Opposite them, fishermen were bringing in nets by the marina and retired folk were heading in to the sea for their early morning dip. Stalls were setting up on the footpath alongside parked utes – goats cheese, tomatoes, watermelon, cucumbers.   

Athens, good morning.

We deserted our car at the hotel and headed back into the central city by tram.

There is no such thing as beating the crowds at the most iconic aspect of the Acropolis, the Parthenon. It was thick with people and heat at 9.30 in the morning. You simply cannot go to Athens without visiting the Parthenon, because it is visible wherever you are in the city, if not on the hill, on a t-shirt or a snow globe. its omnipresence a reminder that you simply cannot visit Athens without visiting the Parthenon.... 
Stoa at the Ancient Agora, Acropolis - reconstruction
By contrast the agora – the ancient marketplace where Socrates used to lecture - is spread over the valley below. It’s altogether more evocative. Maybe this is because we waited until 7pm as the light was softening, the heat was diminishing and the crowds had thinned. Or maybe it was because the agora felt more like a place for the people rather than for the Gods. The agora is where public meetings were held, where people traded, where councils of magistrates met, where great minds spoke and ideas were debated. There are temples to the Gods here also, but this site’s lasting legacy was towards the development of human civilization.
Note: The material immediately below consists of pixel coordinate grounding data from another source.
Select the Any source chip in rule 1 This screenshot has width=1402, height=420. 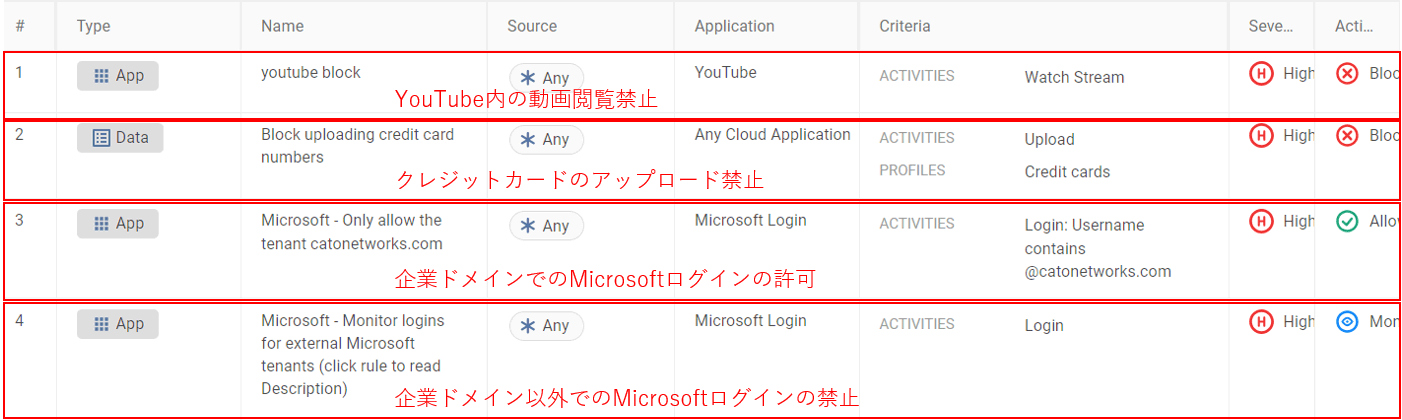546,78
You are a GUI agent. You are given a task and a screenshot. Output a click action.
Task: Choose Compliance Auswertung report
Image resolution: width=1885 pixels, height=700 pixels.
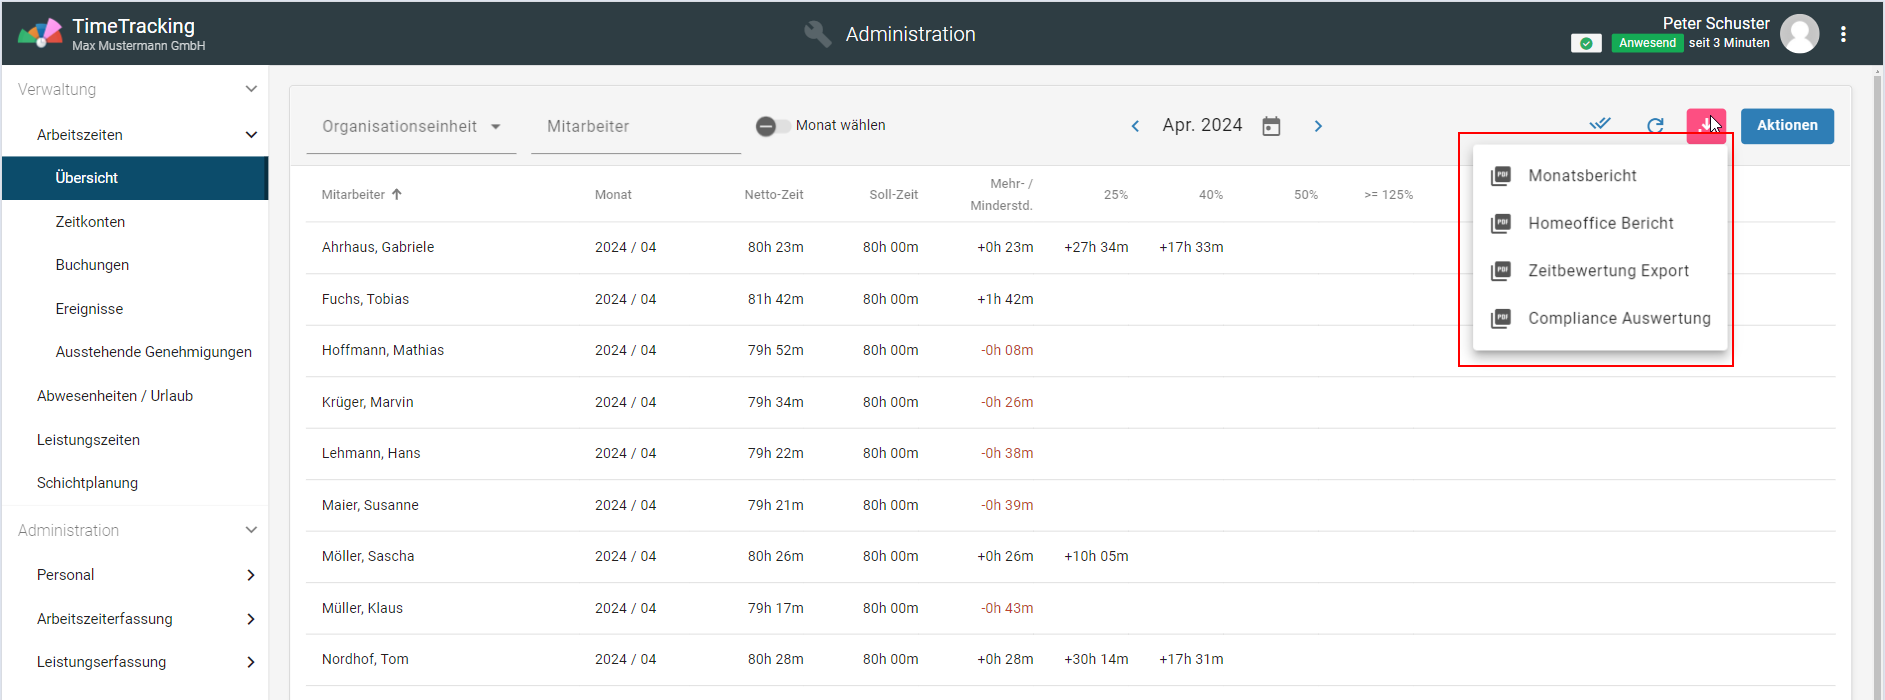[x=1618, y=319]
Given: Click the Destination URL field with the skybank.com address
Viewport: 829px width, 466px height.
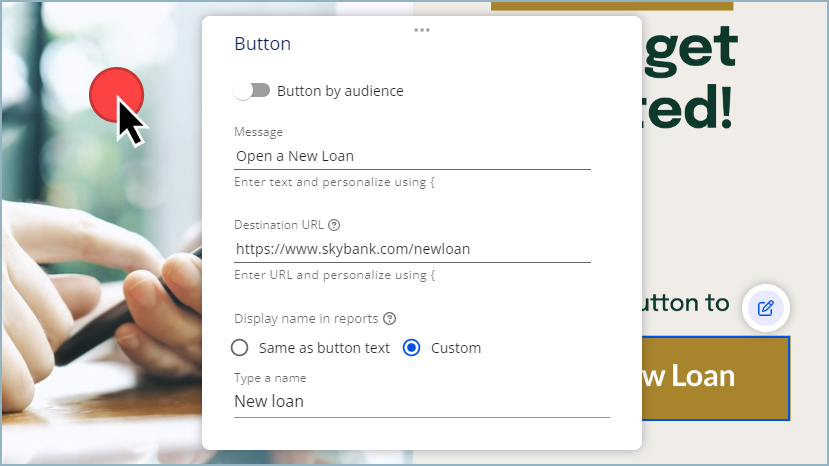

The New Acropolis Museum displays the treasures of the Acropolis magnificently. It opened in 2009 just down from the Parthenon. On excavating the site they discovered the foundations of an ancient village underneath and archeologists are now preparing this area so that visitors to the museum can also tour the village underneath. See The Acropolis Museum website for more details.

Changing of the Guards
At Syntagma Square, the civic centre of Athens (also the centre of protests when Greece was in the international media spotlight for the debt crisis in June), we stood on the footpath on Sunday morning in the middle of the dual carriageway to watch the changing of the guards – costume of short kilts, tights and shoes with pompoms. 




Syntagma Square: protesters' tent village

Behind us lay the tent village of the most dedicated protesters objecting to the austerity measures, with burnt-out kiosks a reminder of very recent violence. But at 11am on a Sunday the village slept.

I have a blurry photo of Mum and me in Syntagma Square 8 years ago when, having been deposited in Athens after a late-night ferry from Santorini, we walked around central Athens with giant backpacks for about 2 hours trying in vain to find a hotel with vacancies and ended up sleeping at the airport.

This time we got very lost one afternoon, and ended up walking for an hour in what turned out to be the wrong direction. We hailed a taxi, and were offered some warnings from the driver: “This is the Albanian part of town. Put everything valuable in your front pockets. They are like mosquitos; you don’t even notice they have bitten you.” A reminder this is the Balkans: everyone free to be suspicious of the next guy.

Athens
I am comfortable in big cities. Urbanity has its downsides: ugly high-density post-war architecture, traffic congestion, crowds…  but cities give rise to interesting cultures that emerge from concentrations of diverse and creative people.

Athens is a cosmopolitan port city of 4 million, with many of those accompanying flaws; and for many years it had a particularly avoidable reputation. But watching fashionable Athenians enjoying the summer evenings, and strolling through suburbs with intriguing shops and public art, it felt like a vibrant, energetic city (indeed, in contrast to its country’s current political and economic state). It felt like we only scratched the surface.